Nick: Let’s close this out with more about customer service. We don’t talk about this enough. What are some lessons you’ve learned in this process that other vendors or other people in the industry that can maybe learn from?
Chris: Well you know I go back and reference again my background in creative agencies. We’re selling experiences but the visual medium is a tremendous way to get a message across and not just the experience side of things but also some of the more practical elements.
Chris: You know we’re regular travelers here, we see how the in-flight video has changed, the safety video, in terms of it becoming much more of a character and aligned with the different brands. Quantas has a number of people around different parts of Australia explaining segments of the safety piece. There’s real creativity in that.

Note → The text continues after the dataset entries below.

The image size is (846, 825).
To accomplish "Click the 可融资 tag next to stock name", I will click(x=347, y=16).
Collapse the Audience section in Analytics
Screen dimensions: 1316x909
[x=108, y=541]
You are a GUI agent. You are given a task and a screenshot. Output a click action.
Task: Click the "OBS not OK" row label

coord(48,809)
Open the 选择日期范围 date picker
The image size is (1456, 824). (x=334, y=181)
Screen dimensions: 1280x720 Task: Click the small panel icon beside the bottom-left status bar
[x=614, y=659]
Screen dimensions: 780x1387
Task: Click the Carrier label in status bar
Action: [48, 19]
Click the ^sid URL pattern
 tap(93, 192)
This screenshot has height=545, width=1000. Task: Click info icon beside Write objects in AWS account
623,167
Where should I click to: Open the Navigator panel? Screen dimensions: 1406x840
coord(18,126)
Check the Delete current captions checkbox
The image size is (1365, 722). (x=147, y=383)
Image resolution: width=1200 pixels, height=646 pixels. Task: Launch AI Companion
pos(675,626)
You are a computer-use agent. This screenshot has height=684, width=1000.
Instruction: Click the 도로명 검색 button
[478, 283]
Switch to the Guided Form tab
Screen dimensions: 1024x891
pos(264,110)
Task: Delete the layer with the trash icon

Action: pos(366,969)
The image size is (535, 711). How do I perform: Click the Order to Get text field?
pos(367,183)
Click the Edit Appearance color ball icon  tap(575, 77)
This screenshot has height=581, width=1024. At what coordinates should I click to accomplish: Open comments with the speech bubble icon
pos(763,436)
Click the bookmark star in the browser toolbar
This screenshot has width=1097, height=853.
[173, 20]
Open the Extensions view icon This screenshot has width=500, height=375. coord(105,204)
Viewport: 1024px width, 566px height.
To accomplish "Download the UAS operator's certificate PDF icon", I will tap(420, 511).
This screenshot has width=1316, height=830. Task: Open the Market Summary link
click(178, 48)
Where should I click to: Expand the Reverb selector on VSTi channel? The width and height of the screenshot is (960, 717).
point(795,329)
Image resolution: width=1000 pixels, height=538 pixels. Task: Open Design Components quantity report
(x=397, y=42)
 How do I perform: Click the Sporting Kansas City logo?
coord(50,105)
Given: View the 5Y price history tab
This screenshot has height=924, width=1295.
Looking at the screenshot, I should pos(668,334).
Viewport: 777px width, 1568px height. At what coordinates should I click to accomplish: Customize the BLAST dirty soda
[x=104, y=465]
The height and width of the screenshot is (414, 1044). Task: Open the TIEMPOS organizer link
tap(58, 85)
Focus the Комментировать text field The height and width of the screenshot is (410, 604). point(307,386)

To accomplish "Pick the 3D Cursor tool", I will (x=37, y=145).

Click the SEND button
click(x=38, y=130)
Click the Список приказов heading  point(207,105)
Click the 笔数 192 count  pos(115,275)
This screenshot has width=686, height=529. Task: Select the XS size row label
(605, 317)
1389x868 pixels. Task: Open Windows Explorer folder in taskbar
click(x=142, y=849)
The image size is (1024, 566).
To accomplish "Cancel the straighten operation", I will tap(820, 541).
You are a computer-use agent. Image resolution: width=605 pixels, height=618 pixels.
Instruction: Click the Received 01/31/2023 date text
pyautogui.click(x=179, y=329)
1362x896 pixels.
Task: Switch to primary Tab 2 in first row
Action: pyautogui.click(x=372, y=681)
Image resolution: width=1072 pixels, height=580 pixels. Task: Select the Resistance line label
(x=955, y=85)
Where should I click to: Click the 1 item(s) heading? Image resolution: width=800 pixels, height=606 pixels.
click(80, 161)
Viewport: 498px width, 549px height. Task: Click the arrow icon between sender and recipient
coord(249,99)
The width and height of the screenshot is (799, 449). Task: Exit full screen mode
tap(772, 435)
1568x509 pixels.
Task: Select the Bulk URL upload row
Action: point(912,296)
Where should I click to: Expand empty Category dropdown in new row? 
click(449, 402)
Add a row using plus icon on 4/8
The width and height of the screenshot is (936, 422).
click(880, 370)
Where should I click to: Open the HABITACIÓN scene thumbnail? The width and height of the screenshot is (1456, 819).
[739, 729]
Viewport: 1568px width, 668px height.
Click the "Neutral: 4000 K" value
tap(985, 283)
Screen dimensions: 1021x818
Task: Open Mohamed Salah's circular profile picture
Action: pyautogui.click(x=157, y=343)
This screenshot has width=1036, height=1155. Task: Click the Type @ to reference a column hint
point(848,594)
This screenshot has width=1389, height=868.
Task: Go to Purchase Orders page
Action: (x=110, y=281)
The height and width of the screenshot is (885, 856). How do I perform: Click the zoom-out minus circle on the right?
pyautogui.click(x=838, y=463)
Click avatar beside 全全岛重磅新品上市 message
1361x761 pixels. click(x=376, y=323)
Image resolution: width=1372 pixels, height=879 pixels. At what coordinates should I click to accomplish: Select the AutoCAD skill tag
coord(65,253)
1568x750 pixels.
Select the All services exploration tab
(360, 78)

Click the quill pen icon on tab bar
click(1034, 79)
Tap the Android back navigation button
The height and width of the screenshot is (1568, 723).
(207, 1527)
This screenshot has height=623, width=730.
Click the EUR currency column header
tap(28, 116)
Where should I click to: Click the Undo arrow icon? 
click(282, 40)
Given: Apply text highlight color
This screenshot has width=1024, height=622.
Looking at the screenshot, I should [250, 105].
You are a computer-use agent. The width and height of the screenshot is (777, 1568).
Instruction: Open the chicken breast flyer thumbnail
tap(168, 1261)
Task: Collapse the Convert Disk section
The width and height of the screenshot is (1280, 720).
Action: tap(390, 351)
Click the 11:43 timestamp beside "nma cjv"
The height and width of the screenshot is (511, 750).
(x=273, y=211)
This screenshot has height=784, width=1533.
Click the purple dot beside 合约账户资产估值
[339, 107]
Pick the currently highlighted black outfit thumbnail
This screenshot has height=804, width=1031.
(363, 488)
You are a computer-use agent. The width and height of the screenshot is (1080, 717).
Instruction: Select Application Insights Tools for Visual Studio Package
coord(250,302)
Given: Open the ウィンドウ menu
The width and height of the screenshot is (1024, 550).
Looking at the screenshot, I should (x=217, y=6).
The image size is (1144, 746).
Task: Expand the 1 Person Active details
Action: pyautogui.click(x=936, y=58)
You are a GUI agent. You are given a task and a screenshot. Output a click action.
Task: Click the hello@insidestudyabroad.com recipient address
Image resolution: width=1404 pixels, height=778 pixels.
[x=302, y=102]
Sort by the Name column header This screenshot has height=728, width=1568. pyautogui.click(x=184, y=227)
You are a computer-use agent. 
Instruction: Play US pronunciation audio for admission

Chris: I think that that’s a lesson that we can learn in terms of servicing our customers. So making sure that we’ve got really useful how-to videos so that people can be as effectively on-boarded us as they can be. But they’re on their own terms, so if they’re time-challenged they can go online and see those videos. But then also helping them in selling their story and running their business to use video, to use the experience that they sell and package it up effectively so they are marketing their business as well as they can.
Nick: So as they train with you guys, maybe they can learn some good onboarding of a tour person. Even if it’s just a two-hour tour, you have to on-board them into your experience and your rules.
Chris: It’s all a customer experience. There are different goals and there are different elements that need to be ticked off. But if you think about that end to end experience, and look at it through the customer’s eyes, then when you think about the different touchpoints you have to try and get their message across, then you can really think to enrich the way that you that you market and communicate with your customers.